[[ Data under study, beginning ]]

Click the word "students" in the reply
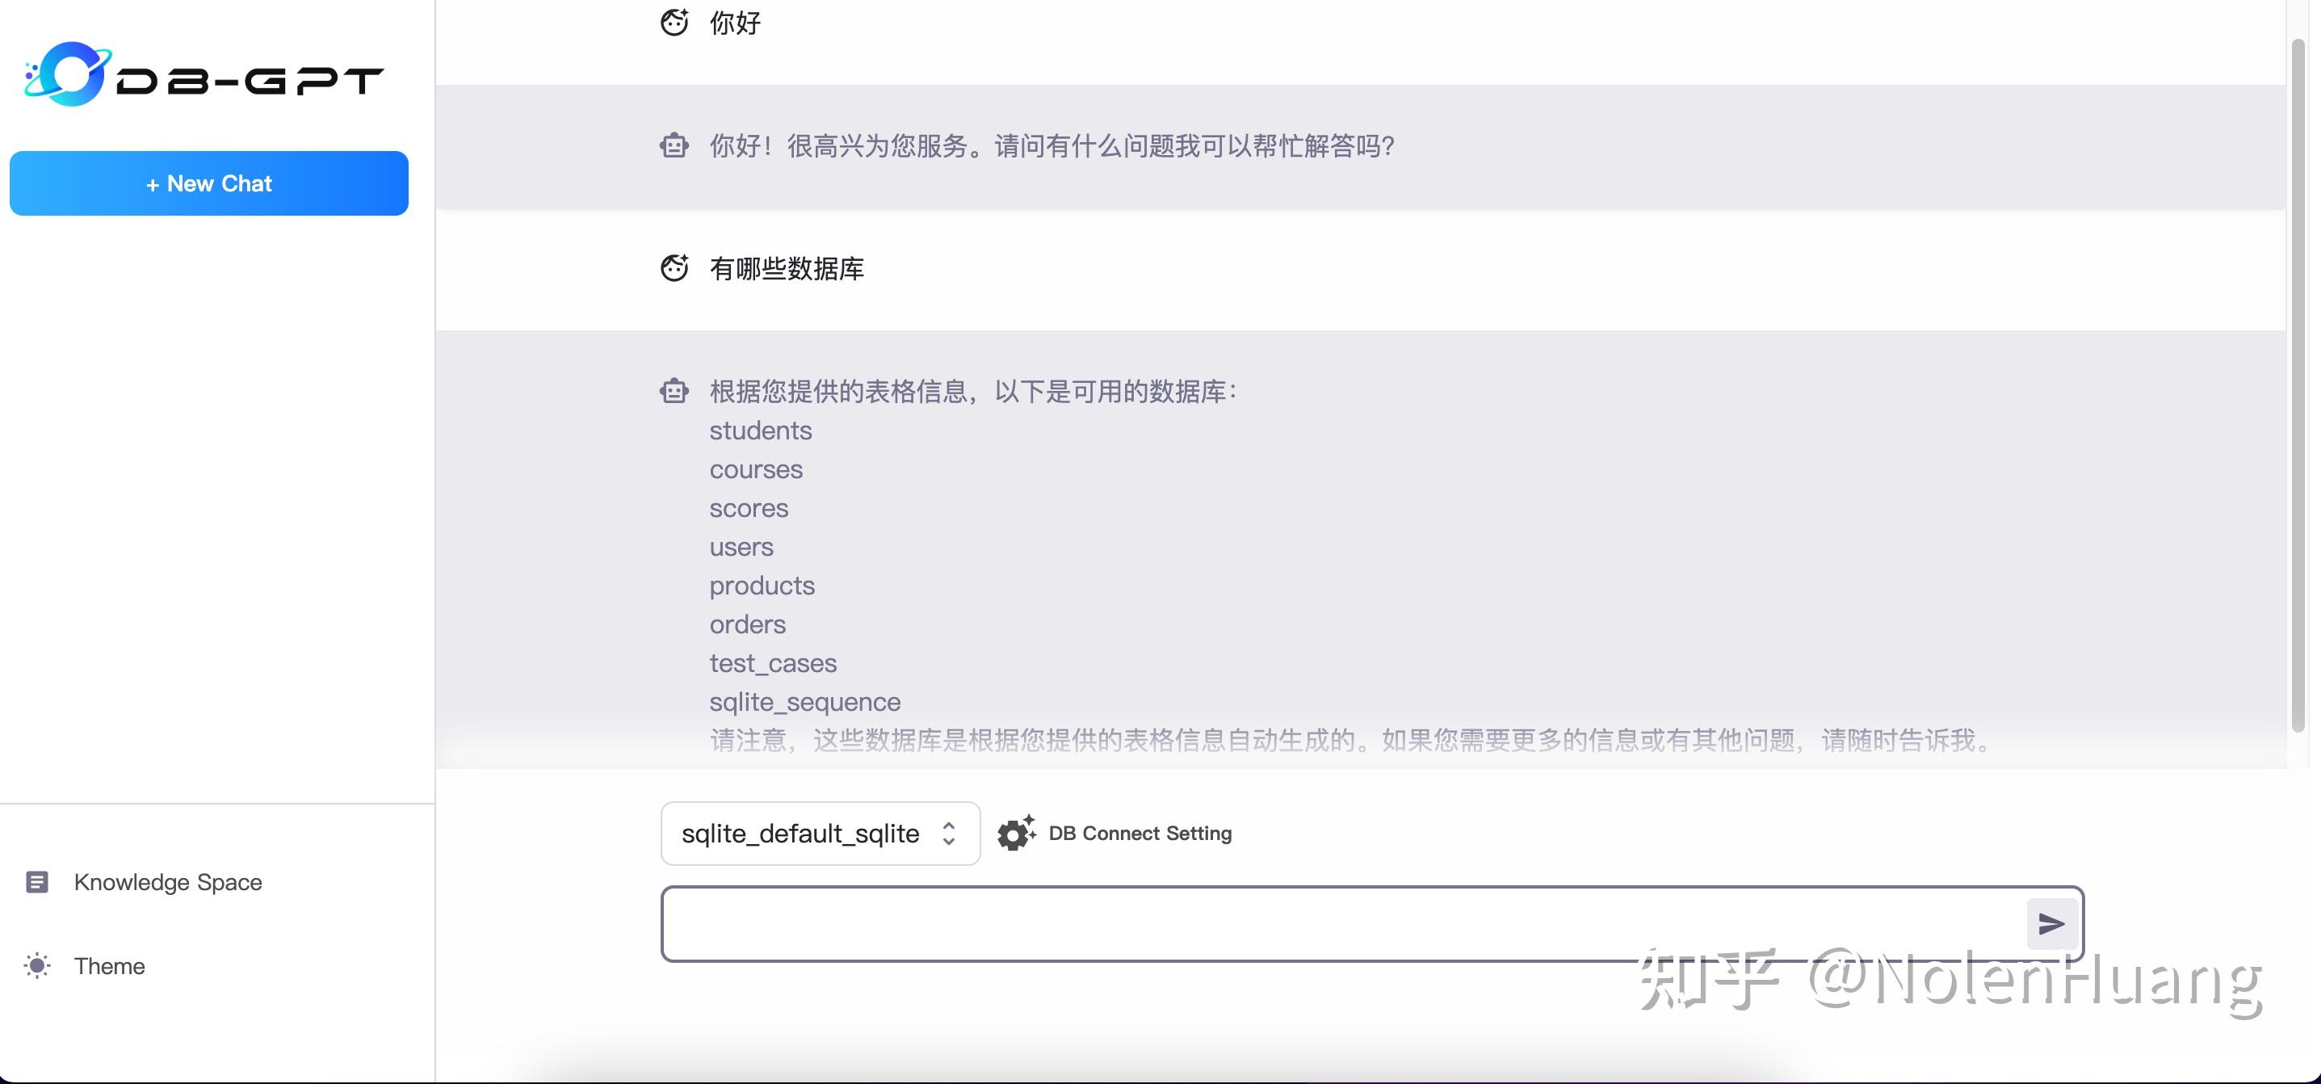The height and width of the screenshot is (1084, 2321). coord(760,430)
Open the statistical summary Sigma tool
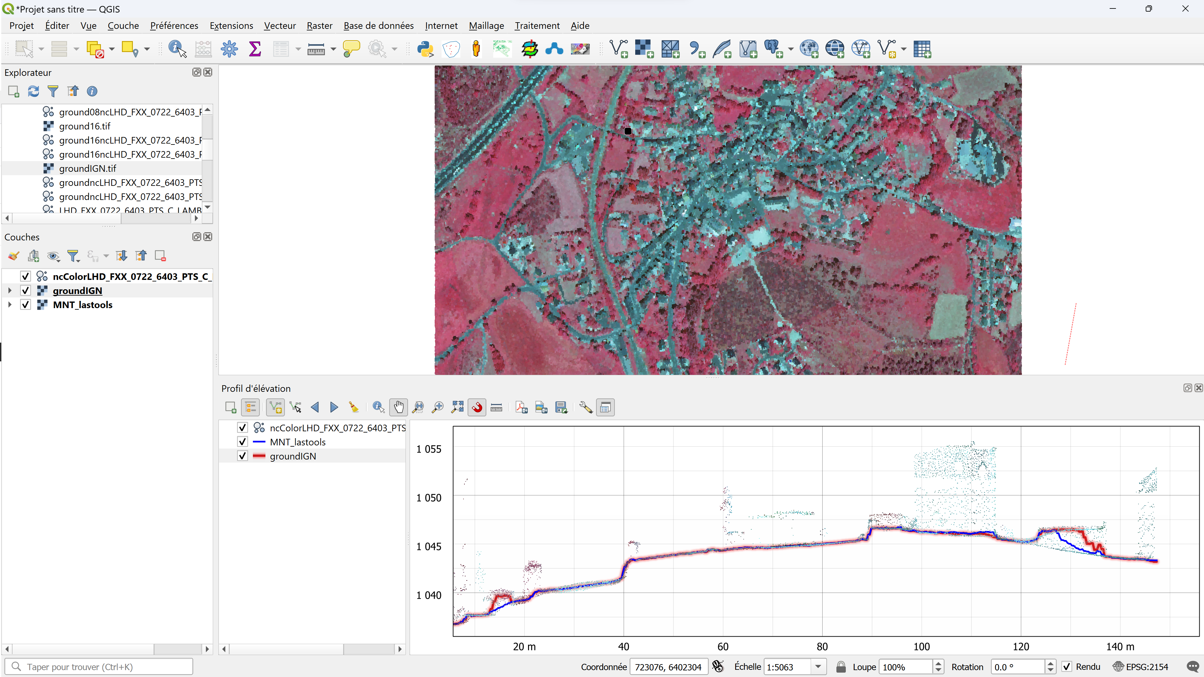Screen dimensions: 1204x677 [255, 49]
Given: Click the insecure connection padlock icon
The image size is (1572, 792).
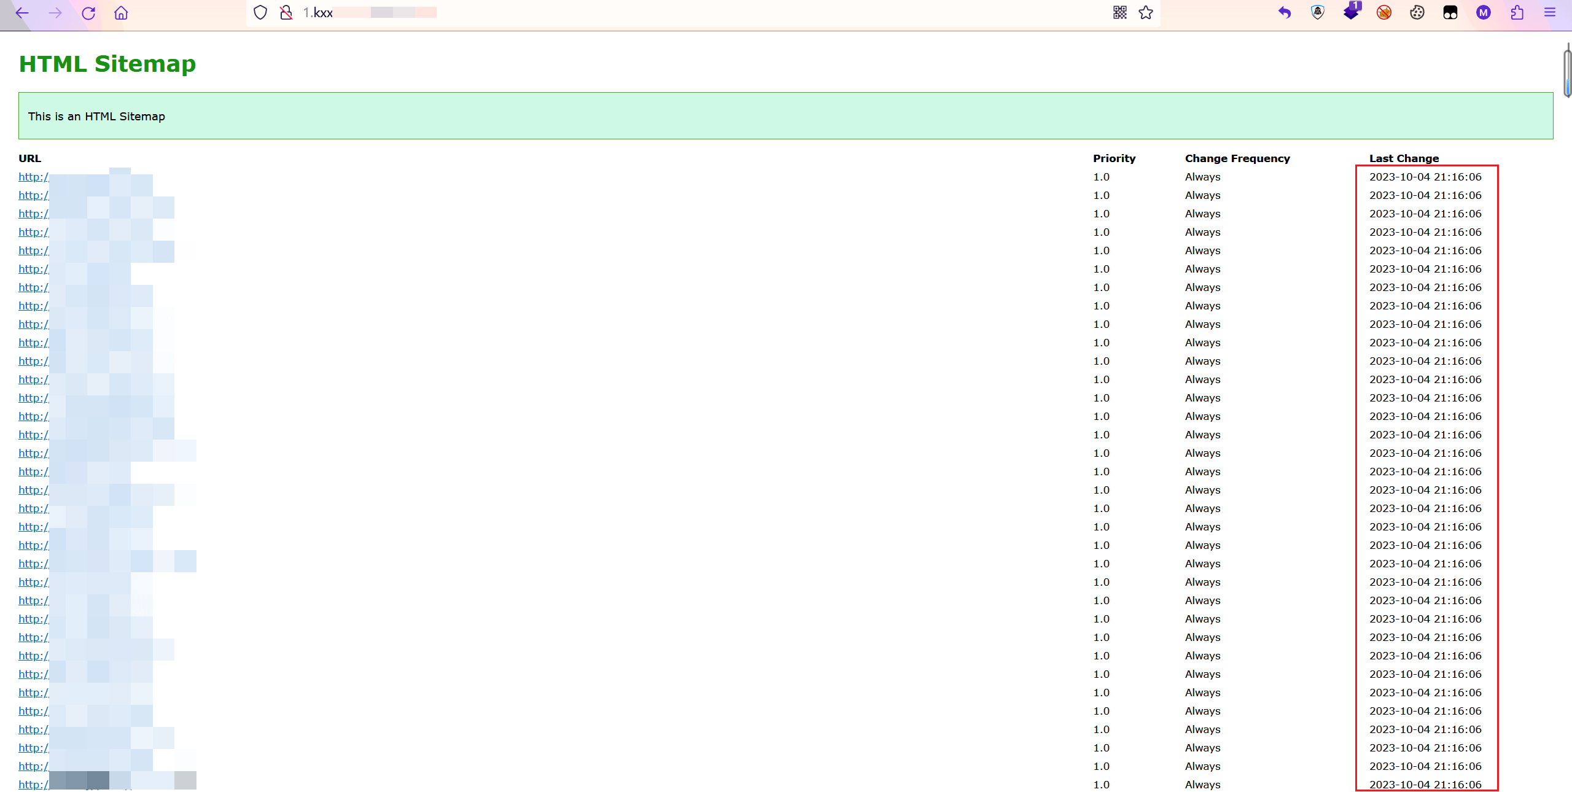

[[ Data under study, end ]]

[Exercise details]
Your task is to repeat only the lines from the line containing "Open the statistical summary Sigma tool" through the final line of the material, inclusive; do not include pictures.

[Task answer]
Open the statistical summary Sigma tool
Screen dimensions: 1204x677 [255, 49]
Given: Click the insecure connection padlock icon
The image size is (1572, 792).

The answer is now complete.